Ebû Saîd el-Hudrî radıyallahu anh’den rivayet edildiğine göre, Nebi sallallahu aleyhi ve sellem :
“Yol ve sokaklara oturmaktan sakınınız” buyurdu. Sahâbîler:
Ya Resûlallah! Bizim yol ve sokaklara oturmaktan vazgeçmemiz mümkün değil, çünkü lüzumlu işlerimizi orada konuşuyoruz, dediler. Resûlullah sallallahu aleyhi ve sellem :
“Vazgeçemiyorsanız ve mutlaka oturmak zorunda kalıyorsanız, o halde yolun hakkını veriniz” buyurdular. Bunun üzerine:
Yolun hakkı nedir ki, ya Resûlallah? diye sordular. Peygamberimiz:
“Gözü haramlardan korumak, gelip geçene eziyet vermemek, verilen selâma mukabelede bulunmak, iyiliği tavsiye edip kötülükten sakındırma vazifesini yerine getirmek” buyurdular. Buhârî, Mezâlim 22, İsti’zân 2; Müslim, Libâs 114. Ayrıca bk. Ebû Dâvûd, Edeb 12
Rasûlullah (asm) şöyle buyurdu: "İman yetmiş küsur bölümdür; en üstte 'Allah'tan başka ilâh yoktur' sözünü kabul etmek ve en altta 'insanlara sıkıntı veren bir nesneyi yoldan çekmek/kaldırmak' bulunmaktadır, haya da imanın bir parçasıdır." (Buharı, îmân, 3)
“Yoldan insanlara eziyet (sıkıntı veren veya engel olan) veren şeyi kaldırmak sadakadır.” Müslim, Zekât, 56.
Büyük İslam ilmihali adlı eserde Ömer Nasuhi Bilmen şöyle yazmaktadır; “Mescidlerin "fina-i mescid" denilen etrafı da, yani kendilerine bitişik olup aralarında yol bulunmayan sahalar da namaz hususunda mescid hükmündedir. Bu sebeple oralardan imama uymak sahihtir. Hatta saflar oralara kadar varmamış olsa bile. Bir mescid insanlara dar gelecek olsa, yanındaki yer, sahibinden kıymeti ile satın alınarak mescide katılır. Hatta sahibi razı olmasa bile. Çünkü buna umum halkın ihtiyacı bulunmuş olur.”

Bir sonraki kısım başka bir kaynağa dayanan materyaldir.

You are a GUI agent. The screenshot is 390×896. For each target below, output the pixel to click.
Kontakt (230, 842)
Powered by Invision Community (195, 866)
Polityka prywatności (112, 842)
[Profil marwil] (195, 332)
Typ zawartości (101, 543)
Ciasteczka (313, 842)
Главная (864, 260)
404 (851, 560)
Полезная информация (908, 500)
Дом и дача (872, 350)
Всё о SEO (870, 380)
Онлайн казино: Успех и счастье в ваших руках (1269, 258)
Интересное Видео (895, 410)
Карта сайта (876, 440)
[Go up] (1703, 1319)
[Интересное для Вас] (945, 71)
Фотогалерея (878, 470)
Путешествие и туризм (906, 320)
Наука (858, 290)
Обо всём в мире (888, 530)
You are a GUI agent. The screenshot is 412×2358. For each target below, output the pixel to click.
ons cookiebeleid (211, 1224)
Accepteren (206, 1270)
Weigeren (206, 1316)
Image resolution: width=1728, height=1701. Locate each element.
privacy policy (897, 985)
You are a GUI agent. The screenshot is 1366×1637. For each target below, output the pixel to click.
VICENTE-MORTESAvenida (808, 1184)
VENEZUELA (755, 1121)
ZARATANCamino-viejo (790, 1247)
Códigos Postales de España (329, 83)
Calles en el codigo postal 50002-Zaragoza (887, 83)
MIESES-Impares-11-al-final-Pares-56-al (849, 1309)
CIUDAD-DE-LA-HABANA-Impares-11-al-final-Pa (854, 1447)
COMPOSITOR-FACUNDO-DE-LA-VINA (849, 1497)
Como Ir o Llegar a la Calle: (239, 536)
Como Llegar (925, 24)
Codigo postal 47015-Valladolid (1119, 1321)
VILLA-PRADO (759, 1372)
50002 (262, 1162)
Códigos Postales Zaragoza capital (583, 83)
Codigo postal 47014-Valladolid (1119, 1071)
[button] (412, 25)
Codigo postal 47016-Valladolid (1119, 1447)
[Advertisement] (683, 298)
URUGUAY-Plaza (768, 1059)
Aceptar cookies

Cami bahçeleri namaza gelenlerin maneviyatına, huşusuna yardımcı olmalıdır. Malayaniden sakındırmalıdır. Diğer bir anlamıyla hacda ki mikad şuurunu kuşanmalıdır. Gözü ve gönlü haramdan ve pis kokulardan arındırılmalıdır. Cami ve bahçesi bir karış dahi feda ve işgal edilmemelidir.
Âişe Ra.dan rivayet edildiğine göre, Resûlullah sav şöyle buyurdu: “Kim bir karış mikdarı bir yere haksız olarak zulümle sahip olursa, o yerin yedi katı boynuna geçirilir.” Buhârî, Mezâlim 13, Bed’ül-halk 2; Müslim, Müsâkât 139-142. Ayrıca bk. Tirmizî, Diyât 21
Unutulmasın ki ahirette bu meseleler hakkında da herkes sorumlu olacaktır. Lütfen cevabı şimdiden hazırlayalım.